Interactive-Text-to-SQL

This repository contains the official implementation of the CIKM 2025 paper "Multi-Turn Interactions for Text-to-SQL with Large Language Models".

The following figure illustrates the overall workflow.

Download datasets

Download the raw datasets from their original sources, and organize them under dataset/ with the following structure:

dataset
├── spider (about 1018MB)
│   └── database (ln -s ./test_database ./database)
│       ├── aan_1
│       └── ...
├── Spider-DK
│   └── database
│       ├── new_concert_singer
│       └── ...
├── Spider-Realistic
│   ├── dev.json
│   └── ... 
├── Spider-Syn
│   ├── dev.json
│   └── ...
├── bird (about 45G)
│   ├── column_meaning.json
│   └── dev_databases
│       ├── california_schools
│       └── ...
├── bird-FinC
│   ├── financial_corrected.json
│   └── ...
├── bird-minidev
│   └── dev_databases
│       ├── california_schools
│       └── ...
└── spider2-sqlite
    └── spider2-localdb
        ├── AdventureWorks.sqlite
        └── ...

Preprocess

We provide preprocessed artifacts as tarballs under targz/ (optional).

For database preprocessing, you can either use the provided artifacts or run the scripts yourself.

To use the provided artifacts:

tar -xzf targz/cols_info.tar.gz
tar -xzf targz/dbs_info.tar.gz

This will produce database/cols_info/ and database/dbs_info/.

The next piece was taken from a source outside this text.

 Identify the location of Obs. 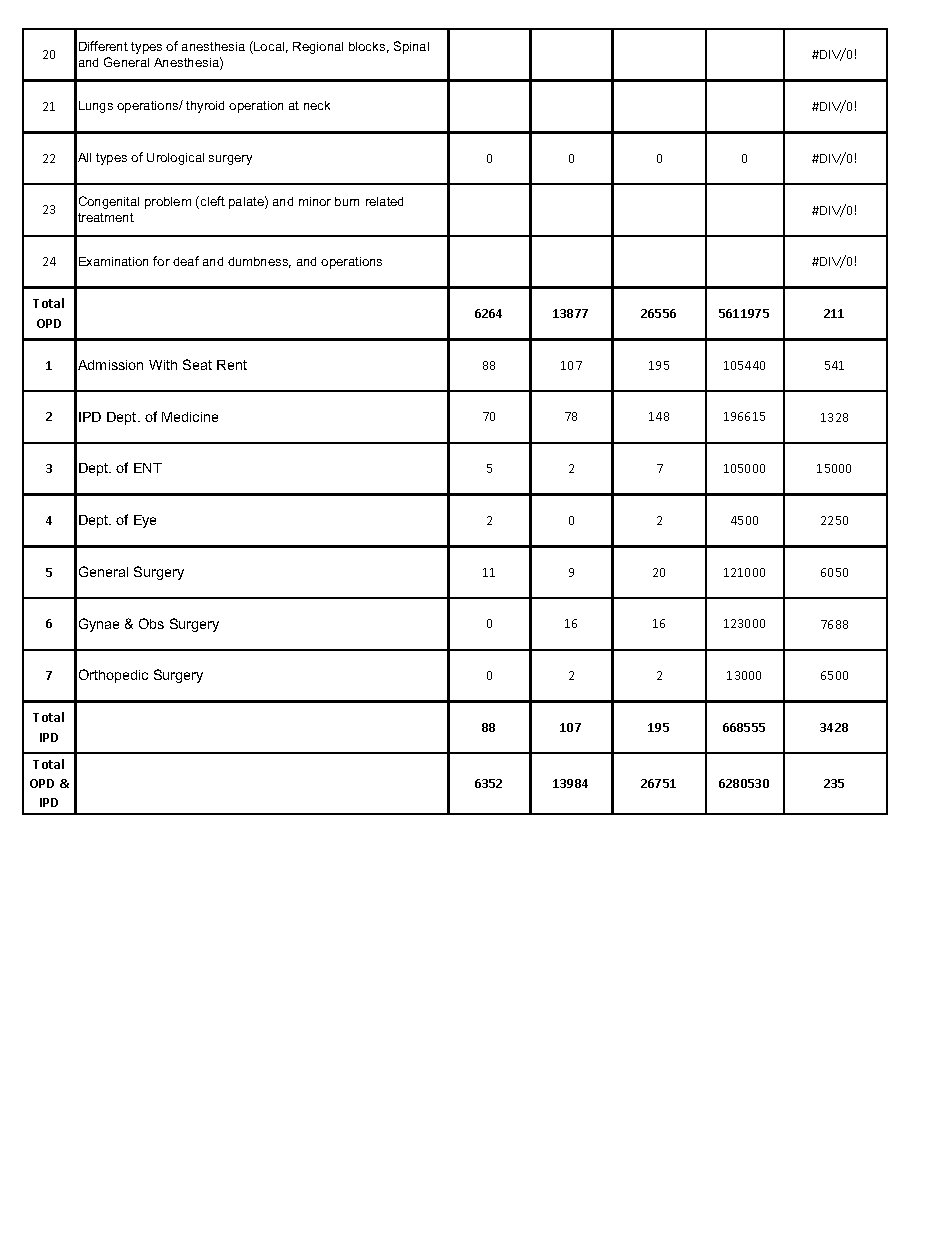
(151, 623).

Alternatively, you can run preprocess/{db}_step1_cols_info.py and preprocess/{db}_step2_dbs_info.py to process them yourself.

Tool Setup

Tested environment:

OS: Ubuntu 22.04.2 LTS
CPU: Intel(R) Xeon(R) Silver 4210R CPU @ 2.40GHz
Memory: 128 GB
Python: 3.11.5
ElasticSearch: 8.14.1 (JDK 21.0.2)
ChromaDB: 0.5.4

Install dependencies:

pip install -r requirements.txt

Start ElasticSearch

Please refer to tool/client_es.py.

Indexing

You need to build the indices before running inference.

export OPENAI_API_KEY=xxx
export PYTHONPATH=$(pwd):$PYTHONPATH

# spider
python preprocess/spider_step3_indexing_es.py
python preprocess/spider_step4_vectorization.py

# bird
python preprocess/bird_step3_indexing_es.py
python preprocess/bird_step4_vectorization.py

Start Interactive Inference

Run the following commands to verify that the tools are working correctly:

python tool/spider_search.py
python tool/spider_execution.py

Run interactive_text_to_sql.py to start an interactive session (see the script for available arguments).

e.g.

python interactive_text_to_sql.py --dataset "spider-dev" --model_name "gpt-4o-2024-05-13"
python interactive_text_to_sql.py --dataset "bird-dev" --model_name "gpt-4o-2024-05-13"

Evaluation

We provide two ways to run evaluation:

Option A (recommended): Evaluate our released final predictions

We release the final prediction files as targz/result.tar.gz. Extract it in the repo root (it contains a top-level result/ directory):

tar -xzf targz/result.tar.gz

Make sure the datasets are downloaded and placed under dataset/ as described above, then run the evaluation scripts:

# Spider (EM/EX + TS where applicable)
bash script/eval_all_spider.sh

# BIRD (ours)
bash script/eval_all_bird_no_evi.sh
bash script/eval_all_bird_with_evi.sh

Option B: Generate `result/` from interaction logs, then evaluate

If you ran interactive inference yourself, you should have a directory like save-crossdb-infer-dialog/... that stores the full multi-turn interaction logs. You can convert those logs into the result/ format expected by the evaluation scripts:

python make_final_res.py

We also release the full interaction logs as targz/save-crossdb-infer-dialog-clean.tar.gz (optional):

tar -xzf targz/save-crossdb-infer-dialog-clean.tar.gz

make_final_res.py expects the logs under save-crossdb-infer-dialog/ by default. If you extract the released logs, rename the directory accordingly (or adjust the paths in make_final_res.py):

mv save-crossdb-infer-dialog-clean save-crossdb-infer-dialog

Note: make_final_res.py currently expects the model directory name gpt-4o-2024-05-13 under each run folder. If your logs are saved under a different model name (e.g., gpt-4o), either rename that directory or update the paths in make_final_res.py.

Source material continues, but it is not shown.